最初、梓音は彼を、恐い人なのではないかと思った。それほどに彼のまなざしは鋭く、凍てついていた。
けれども話してみると、衛守は妹思いの兄のようであった。態度も柔らかく、優しい。
今日一日に限ってもかなりの人間と彼女は顔を合わせたが、間違いなく衛守こそ、もっとも印象に残っている男性であった。
――お兄様は今日、お一人なのでしたわね。
野生動物に無理矢理服を着せたよう、そんな印象を彼女は、彼の姿に受けている。衛守はそつなく挨拶をこなしているし、愛想笑いもできている。けれど、パーティを楽しんでいるようには見えない。まったくといっていいほどに。

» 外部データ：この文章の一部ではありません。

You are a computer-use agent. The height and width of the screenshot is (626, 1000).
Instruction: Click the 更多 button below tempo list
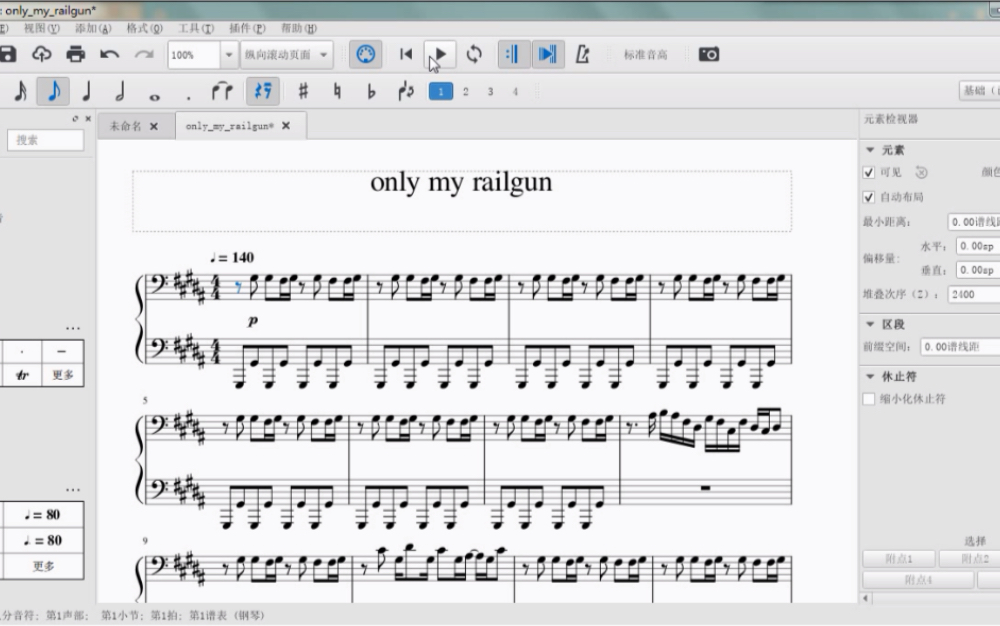tap(43, 566)
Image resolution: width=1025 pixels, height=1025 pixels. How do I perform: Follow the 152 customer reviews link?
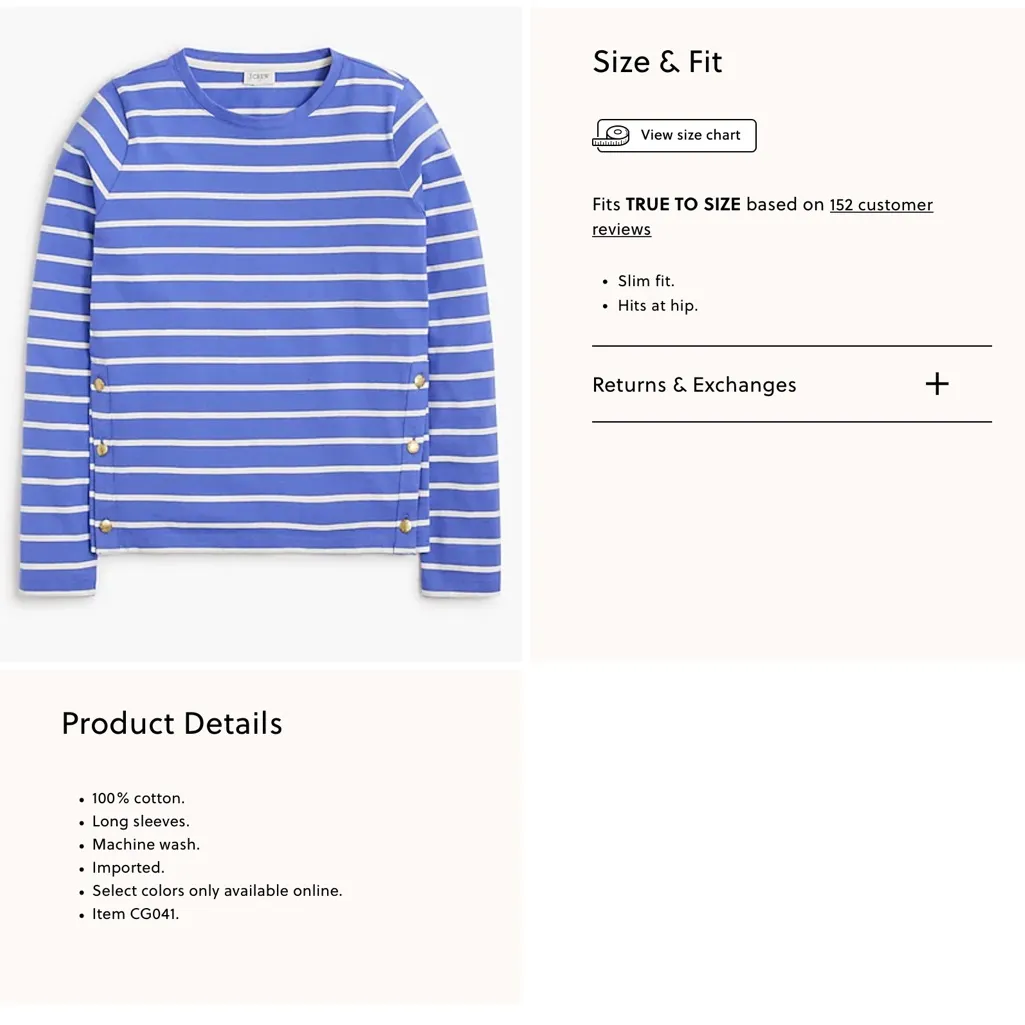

おもてなしせねば、そう言葉で思ったときにはもう、梓音は彼に声をかけていた。
「鉄さん、気が回らず失礼しました」
「え? ああ、櫻木さん」
「家族に紹介させていただきますわ」
ほとんど彼の手を取るようにして、梓音は衛守を父親に、そして会社関係の人々にも紹介して回る。
「こちら、お友達のお兄様ですの」
衛守からすれば半径一メートル以内に入るのにも躊躇するような人にも、梓音は声をかけていくのだった。しかもひとつひとつの挨拶が短い。決して押しつけがましくないが、それでも好印象だけ与えてさっと去る。
――さっきの老人、引退したとはいえかつては財界の大立者だった人物だ。……さすがだな。彼女は大人に接するのに慣れているのだろう。
内心衛守は舌を巻いていた。おかげであっという間に挨拶回りが終わったのは事実だ。
さらに梓音は衛守にビッフェ形式の料理を勧め、ドライマティーニのカクテルグラスも持たせて、広い会場の見所も案内していく。
「大きなツリーの下のプレゼントは、訪れた子ども全員に後ほどプレゼントされるのが恒例なのですのよ」
「そうですか……はは、あの大きい包みはなんでしょうね?」
梓音のおかげで衛守の顔には、作り物ではない純粋な笑みが生まれていた。けれども梓音は、やっぱり妹さんと一緒じゃないとつまらないかしら――と気を回し、
「よければ庭をご覧になりません? もう暗くなりました。イルミネーションに飾られておりますので、なかなかの景観ですわよ」
と衛守を庭に誘ったのである。
遠慮すべき場面かもしれないが――衛守はほんの少しそう思ったものの、そろそろパーティ会場に息苦しさを感じていたのも事実なので喜んでこれに応じた。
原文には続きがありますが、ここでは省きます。